How To Improve Eyewitness Testimony

My latest Head Case column in the WSJ explores a forthcoming Psychological Science paper by Neil Brewer (not online yet) that shows how the flawed memories of eyewitnesses might be improved: The biggest lie of human memory is that it feels true. Although our recollections seem like literal snapshots of the past, they’re actually deeply […]

My latest Head Case column in the WSJ explores a forthcoming Psychological Science paper by Neil Brewer (not online yet) that shows how the flawed memories of eyewitnesses might be improved:

The biggest lie of human memory is that it feels true. Although our recollections seem like literal snapshots of the past, they're actually deeply flawed reconstructions, a set of stories constantly undergoing rewrites.

Consider our collective memories of 9/11. For the last 10 years, researchers led by William Hirst of the New School and Elizabeth Phelps of New York University have been tracking the steady decay of what people recall about that tragic event. They first quizzed people shortly after the attacks, then after one year, and found that 37% of the details had already changed. Although the most recent data have yet to be published, they're expected to reveal that the vast majority of remembered "facts" are now make-believe.

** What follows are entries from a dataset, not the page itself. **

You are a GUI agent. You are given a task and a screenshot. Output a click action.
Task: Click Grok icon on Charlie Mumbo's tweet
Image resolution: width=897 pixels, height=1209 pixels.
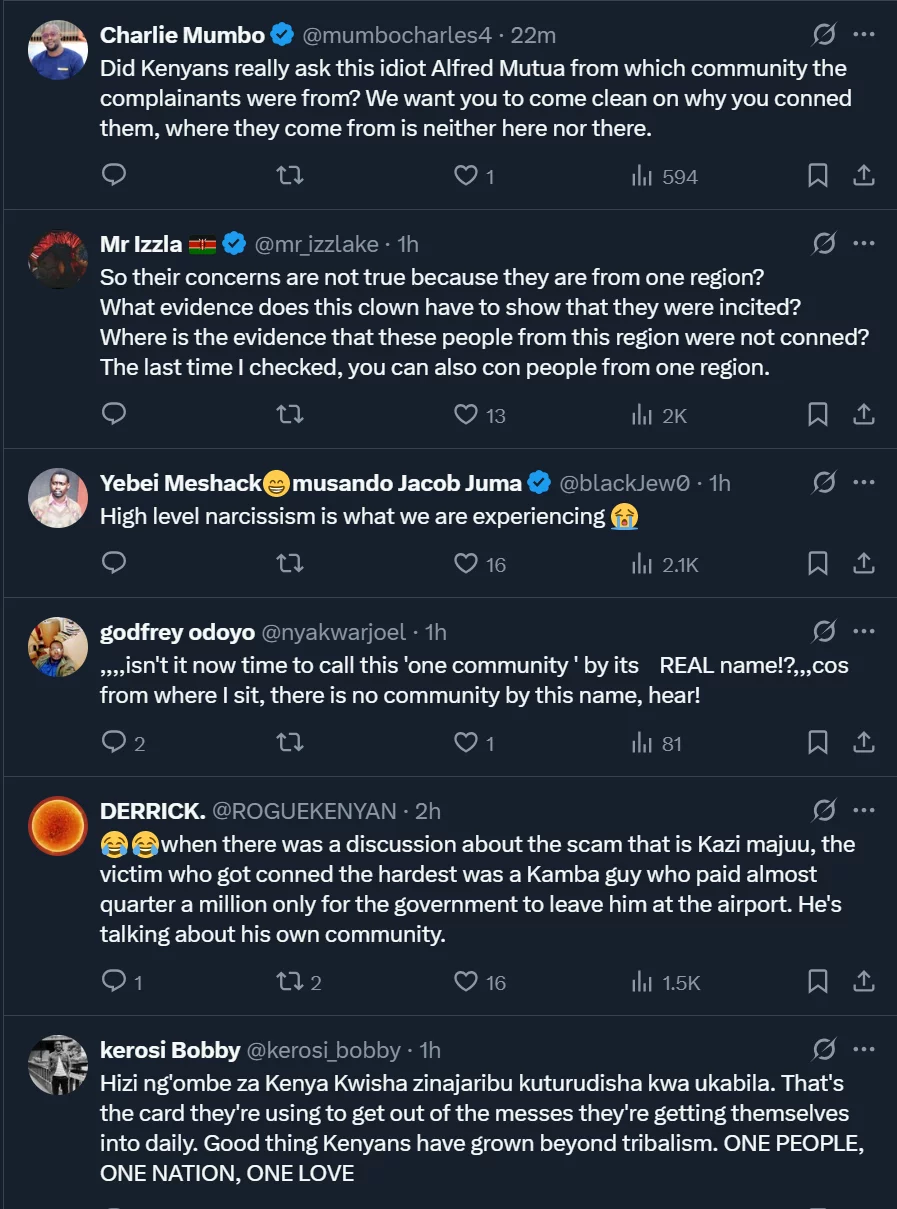[824, 35]
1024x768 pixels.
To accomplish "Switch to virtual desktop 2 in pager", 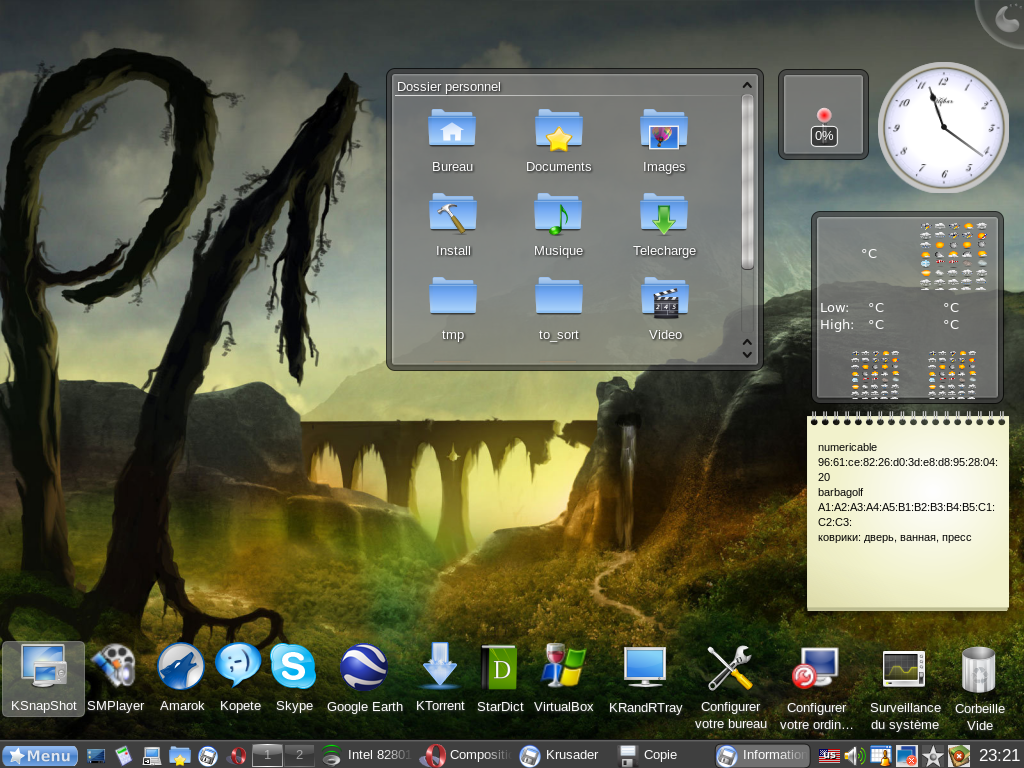I will [x=298, y=755].
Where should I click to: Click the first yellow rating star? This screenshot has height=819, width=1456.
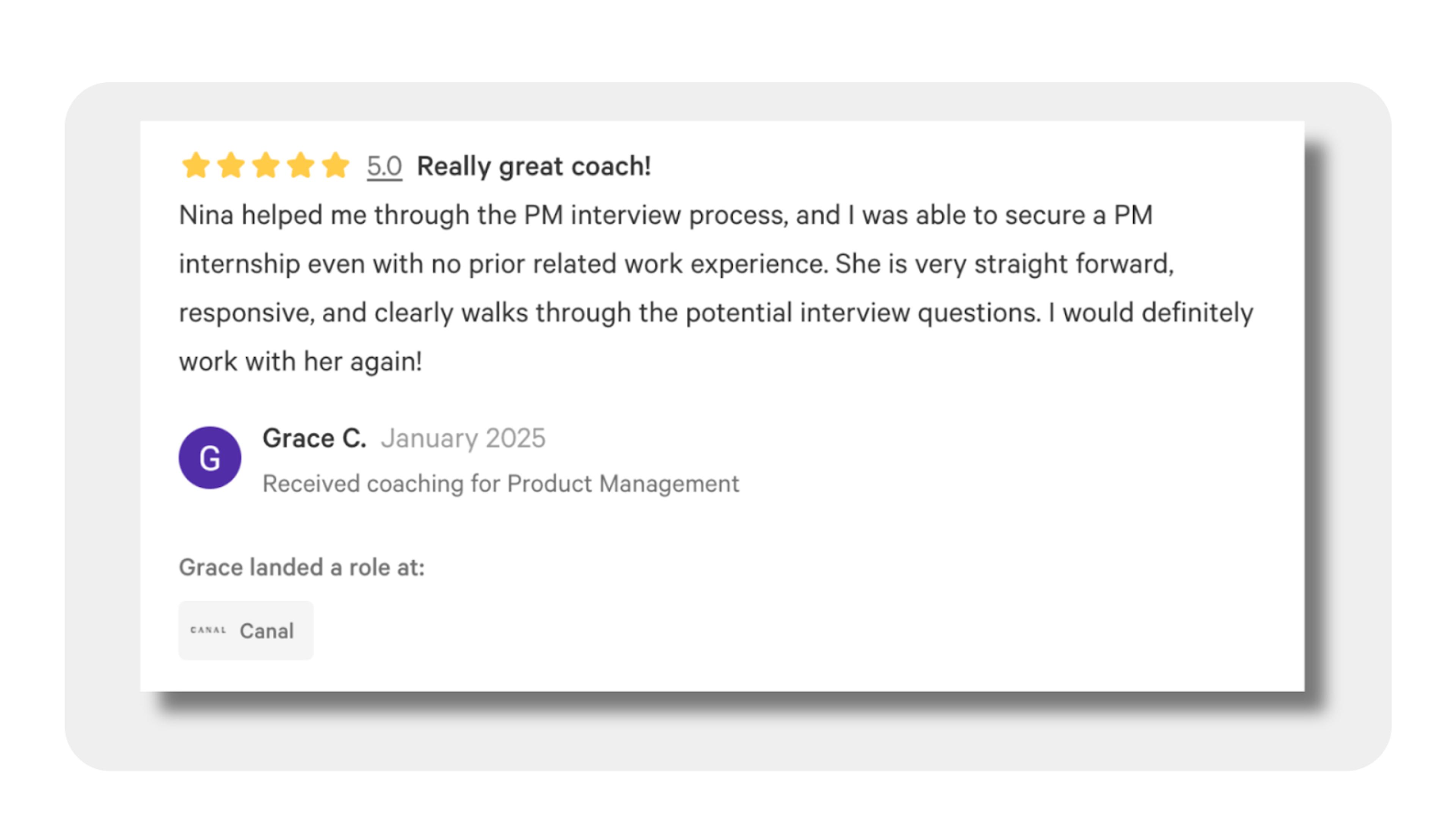tap(196, 166)
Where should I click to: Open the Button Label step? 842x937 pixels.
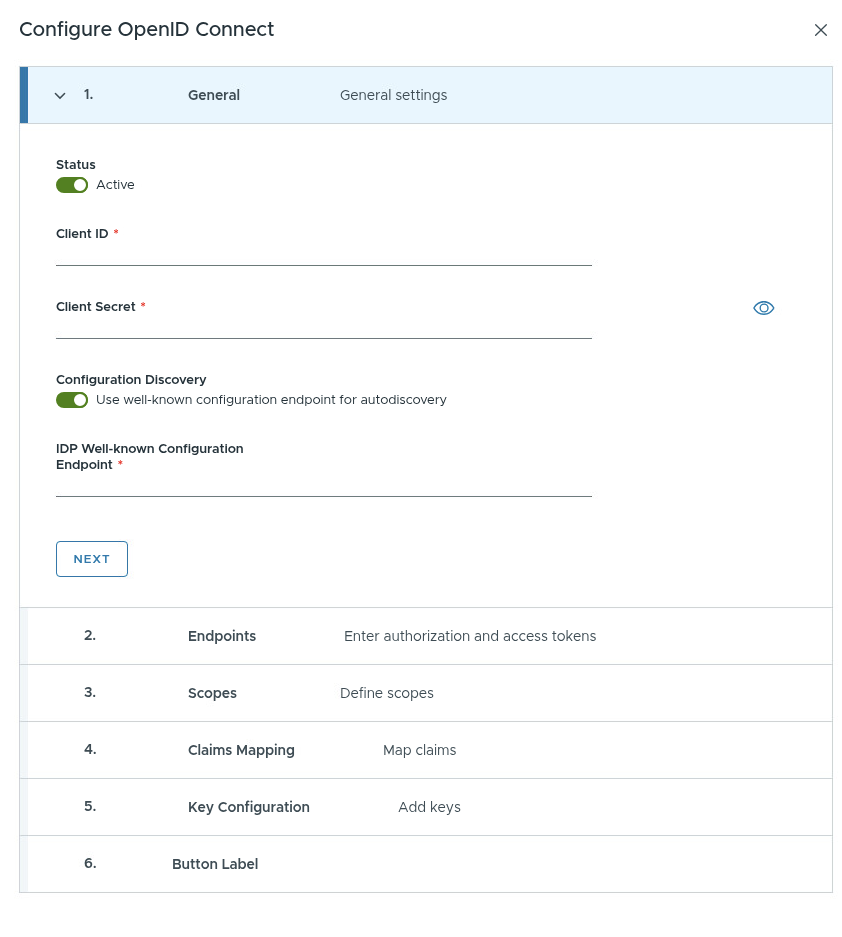click(215, 864)
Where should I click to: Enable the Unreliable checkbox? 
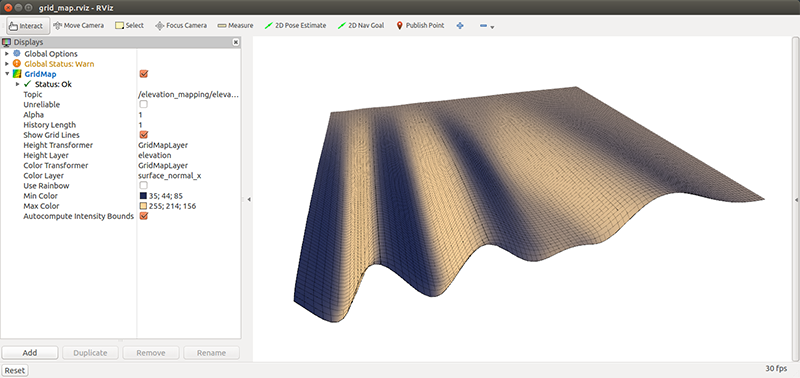point(143,104)
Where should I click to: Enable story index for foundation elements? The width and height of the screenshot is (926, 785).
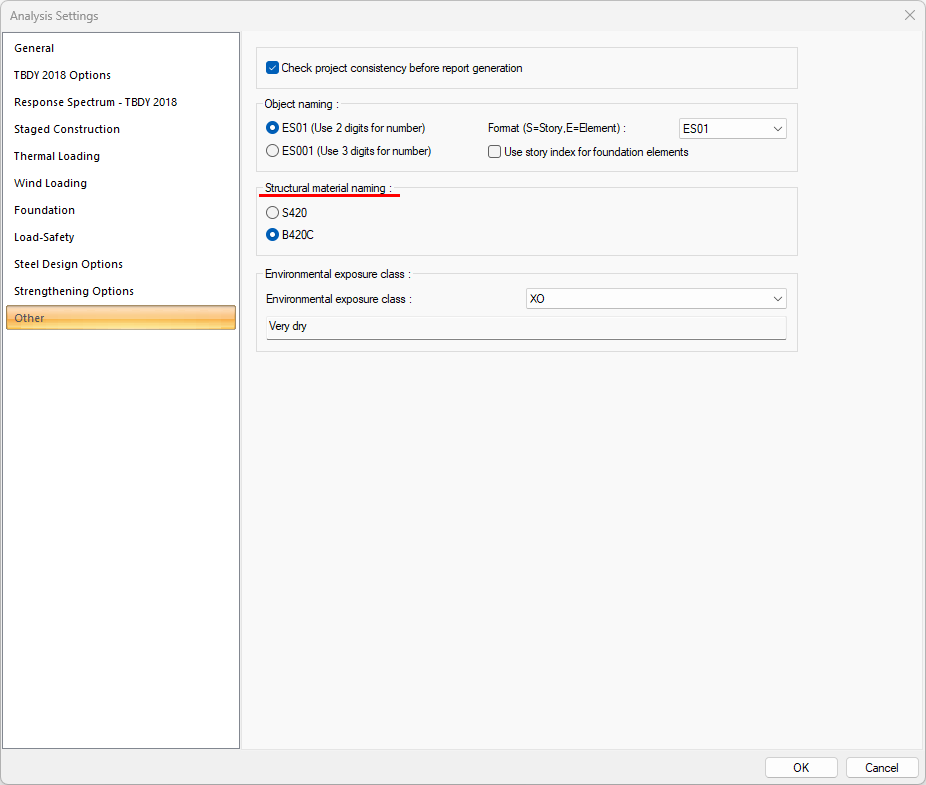(x=494, y=152)
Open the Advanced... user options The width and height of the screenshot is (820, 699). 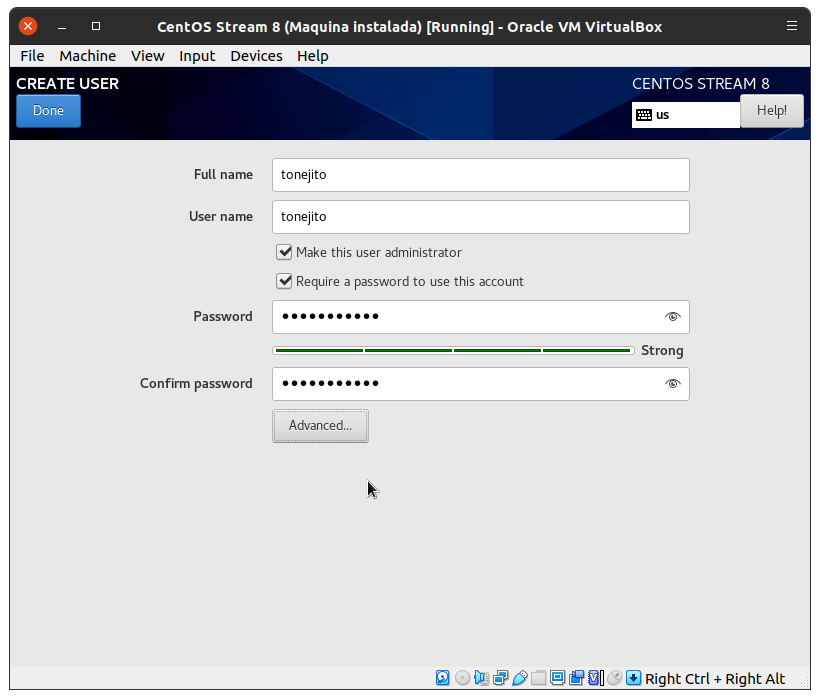click(x=320, y=426)

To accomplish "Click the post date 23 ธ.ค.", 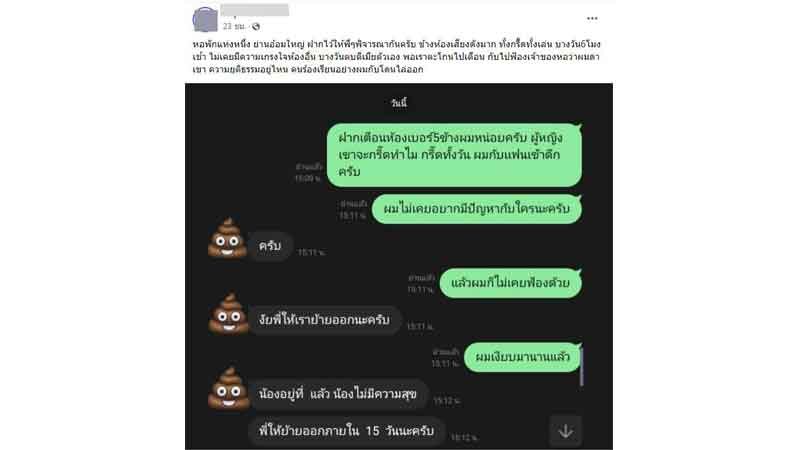I will (x=234, y=27).
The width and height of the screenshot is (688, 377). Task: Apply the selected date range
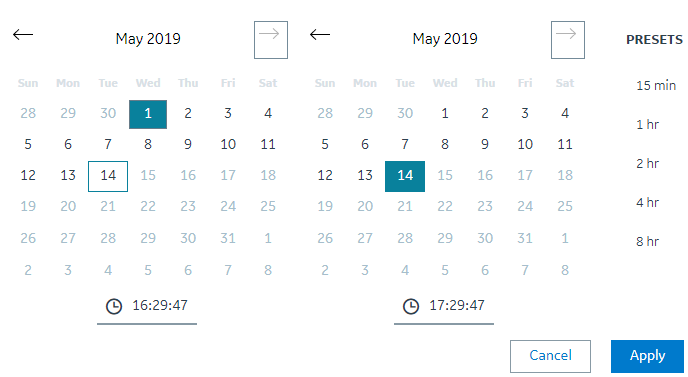pyautogui.click(x=647, y=356)
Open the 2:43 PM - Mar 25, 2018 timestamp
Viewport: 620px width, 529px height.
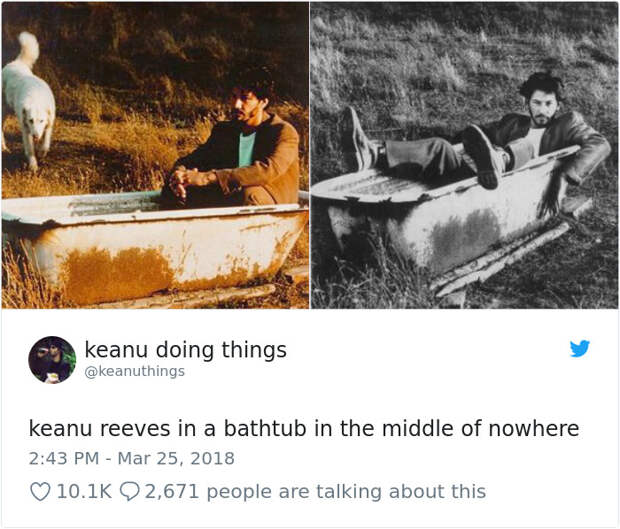[131, 458]
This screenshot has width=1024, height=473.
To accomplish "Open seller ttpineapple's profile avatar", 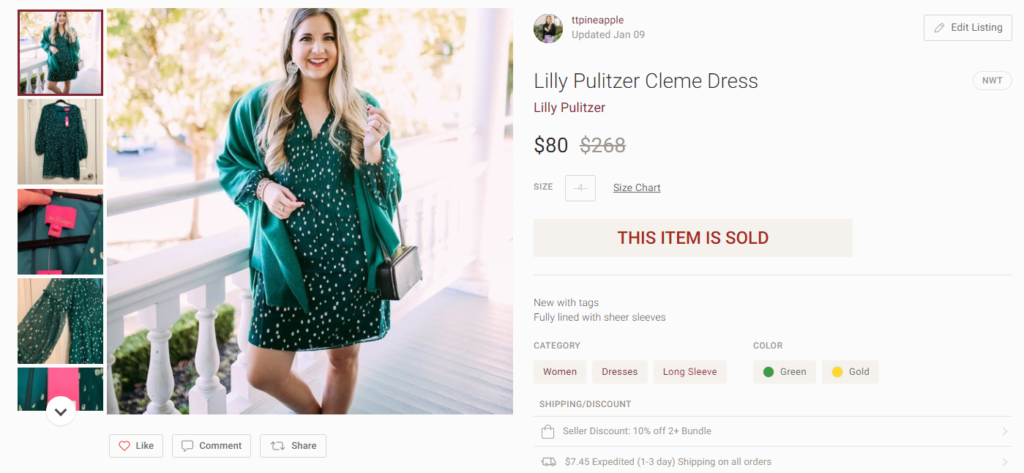I will (548, 28).
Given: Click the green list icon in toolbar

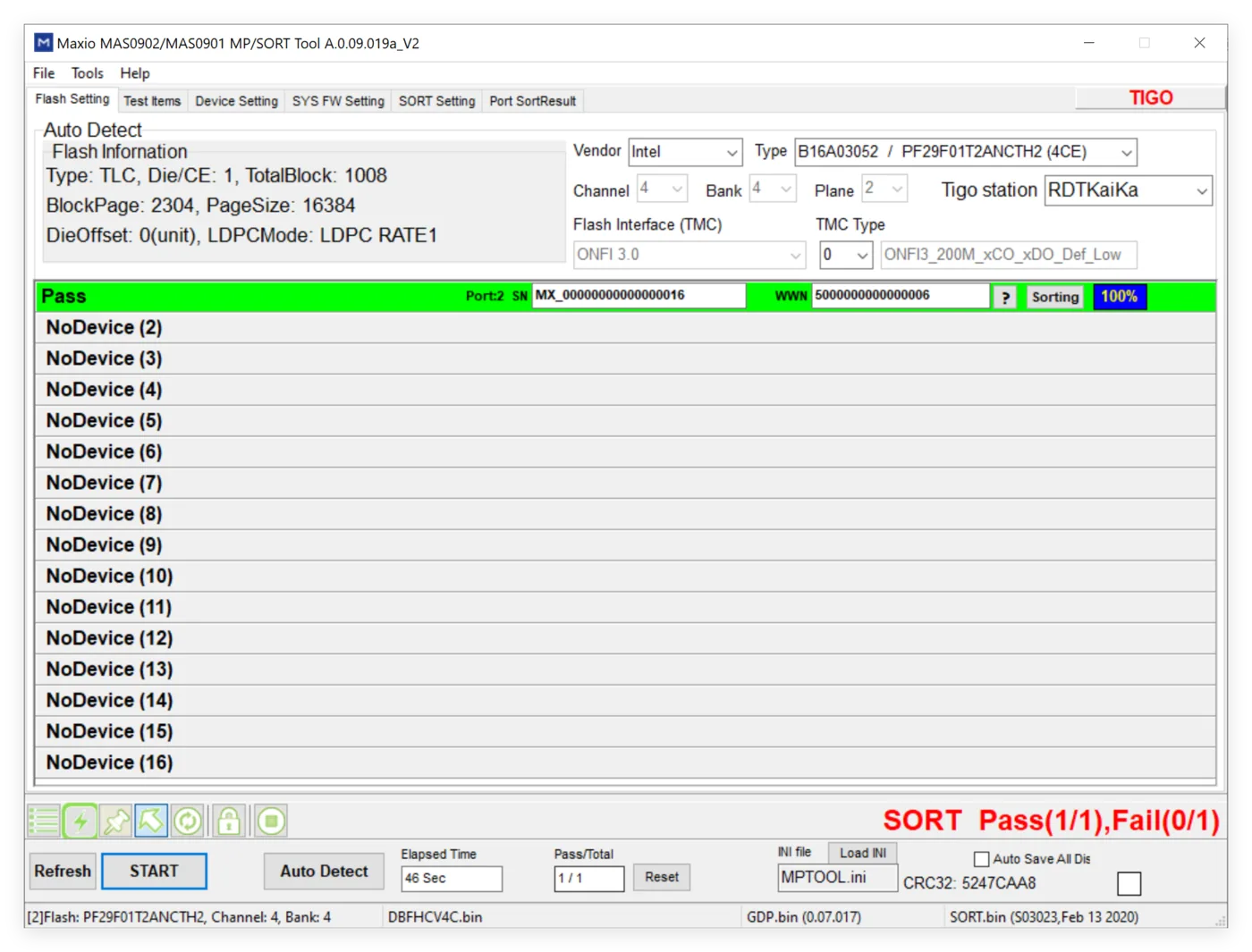Looking at the screenshot, I should coord(44,821).
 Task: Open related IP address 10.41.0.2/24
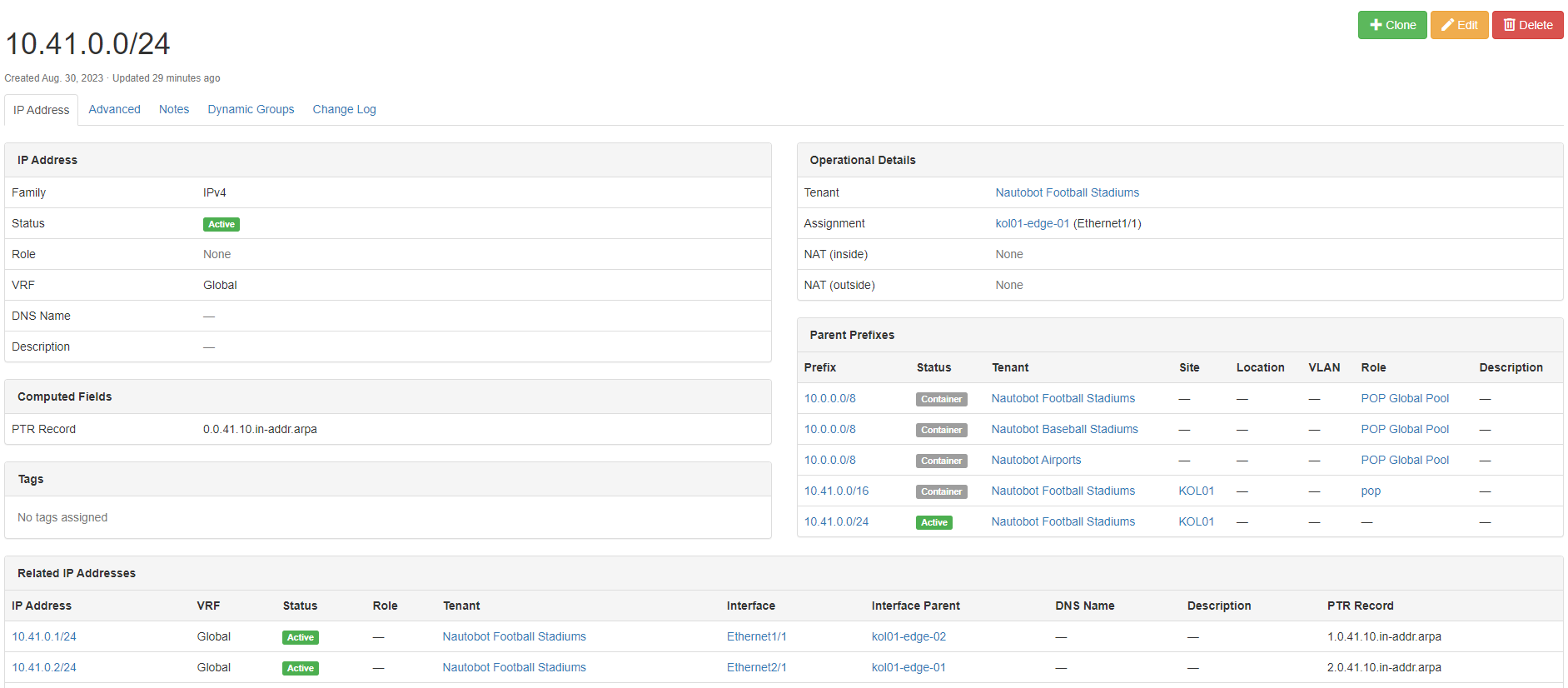click(x=44, y=667)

If memory flaws only affected our personal past, that would be bad enough. But the problems created by our mistaken recollections affect all of society. More than 75,000 prosecutions every year are based entirely on the recollections of others. While perjury is a felony, the overwhelming majority of eyewitness errors aren't conscious or intentional. Rather, they're the inevitable side effects of the remembering process.

In recent years, neuroscientists have documented how these mistakes happen. It turns out that the act of summoning the past to the surface actually changes the memory itself. Although we've long imagined our memories as a stable form of information, a data file writ into the circuits of the brain, that persistence is an illusion. In reality, our recollections are always being altered, the details of the past warped by our present feelings and knowledge. The more you remember an event, the less reliable that memory becomes.

And this returns us to the problem of eyewitness testimony. Eyewitnesses are repeatedly asked to recall what they saw, but their answers are inevitably influenced by the questions being asked. The result is more confidence in increasingly less accurate testimony.

Such errors often have tragic consequences. According to the Innocence Project, a legal advocacy group, about 75% of false convictions that are later overturned are based on faulty eyewitness testimony.

Can anything be done to improve the situation? In a new paper by Neil Brewer, a psychologist at Flinders University in Australia, the answer is a resounding yes. Dr. Brewer focused on the police lineup, in which witnesses are asked to pick out a suspect from a collection of similar looking individuals.

Normally, witnesses are encouraged to take their time and carefully consider each possible suspect. But Dr. Brewer knew that strong memory traces are easier to access than weak and mistaken ones, which is why he only gave his witnesses two seconds to make up their minds. He also asked them to estimate how confident they were about the suspects they identified, rather than insisting on a simple yes-no answer.

To test this procedure, Dr. Brewer and his colleagues asked 905 volunteers to watch a series of short films showing such crimes as shoplifting and car theft. The subjects then looked at 12 portraits, only one of which was the actual suspect. According to Dr. Brewer's data, his version of the lineup led to a large boost in accuracy, with improvements in eyewitness performance ranging from 21% to 66%. Even when subjects were quizzed a week later, those who were forced to choose quickly remained far more trustworthy.

The larger lesson is that, when it comes to human memory, more deliberation is often dangerous. Instead of simply assessing our familiarity with a suspect's face, we begin searching for clues and guidance. Sometimes this involves picking the person who looks the most suspicious, even if we've never seen him before, or being swayed by the subtle hints of police officers and lawyers. As a result, we talk ourselves into having a memory that doesn't actually exist.

Simple reforms can help to compensate for our mnemonic failings. Unless we are ruthlessly skeptical of the past, we will continue to confuse fact and fiction, and innocents will be sent to jail.